This repository contains an overview of available tools to use for imaging mass cytometry™ (IMC™) data analysis.

Image processing

Common tasks for IMC data analysis first include image pre-processing, segmentation, feature extraction and data export. The initial IMCSegmentationPipeline was developed to allow manual image processing for IMC and other multiplexed imaging data.

Building up on the IMCSegmentationPipeline, the steinbock framework offers user-friendly processing of multi-channel images and supports different segmentation strategies.

IMC Segmentation Pipeline

The ImcSegmentationPipeline uses the imctools python package to handle IMC data. Custom CellProfiler plugins support multi-channel image analysis within CellProfiler. In addition, Ilastik is needed to perform pixel classification.

ImcSegmentationPipeline
ImcSegmentationPipeline Docs

imctools
imctools Docs

ImcPluginsCP
ImcPluginsCP Docs

CellProfiler
CellProfiler Docs

steinbock

The steinbock framework uses the readimc python package for IMC-specific pre-processing.

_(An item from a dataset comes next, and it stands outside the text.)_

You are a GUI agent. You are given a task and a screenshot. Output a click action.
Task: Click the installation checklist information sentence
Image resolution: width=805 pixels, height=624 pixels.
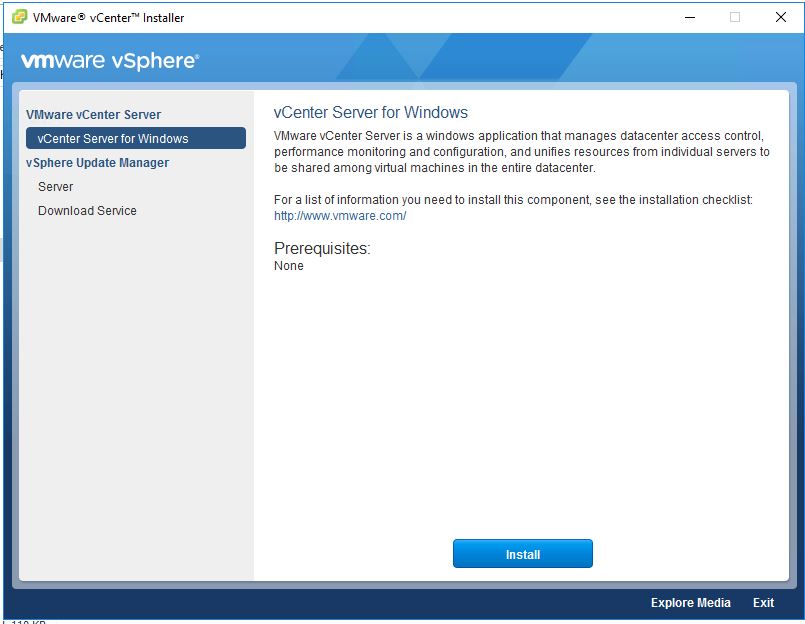(x=512, y=200)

Image processing can be performed via a command line interface.

steinbock
steinbock Docs

readimc
readimc Docs

Viewers for IMC data

The raw IMC data files in Fluidigm® MCD™ format can be read in and visualized using the MCD viewer (only supported on Windows).

A napari plugin is now available to read in raw IMC data files and visualize them in a shared coordinate system:

napari-imc

napari
napari Docs

After processing using the ImcSegmentationPipeline or steinbock, raw MCD files are converted into single-channel TIFF files which can be read in and visualized using histoCAT. histoCAT also allows single-cell and spatial data analysis.

histoCAT
histoCAT Docs
histoCAT: analysis of cell phenotypes and interactions in multiplex image cytometry data

A web-application of histoCAT is available at:

histoCAT-web
histoCAT-web Docs

Downstream analysis

After pre-processing and feature extraction, single-cell expression data can be read into R and analysed using standardized approaches. An overview on how to analyse single-cell data generated by multiplexed imaging can be seen here:

IMC data analysis

Reading in data

The imcRtools package allows reading in spatially annotated single-cell data extracted from IMC raw data using the ImcSegmentationPipeline or steinbock. In R, single-cell data are stored in either a SpatialExperiment or SingleCellExperiment object.

imcRtools
imcRtools Docs

SpatialExperiment
SpatialExperiment Docs

SingleCellExperiment
SingleCellExperiment Docs

Single-cell analysis

Within the Bioconductor project, a number of single-cell analysis tools have been developed. The Orchestrating Single-Cell Analysis with Bioconductor book offers an overview on common analysis strategies. Here, we name a number of individual packages for different tasks.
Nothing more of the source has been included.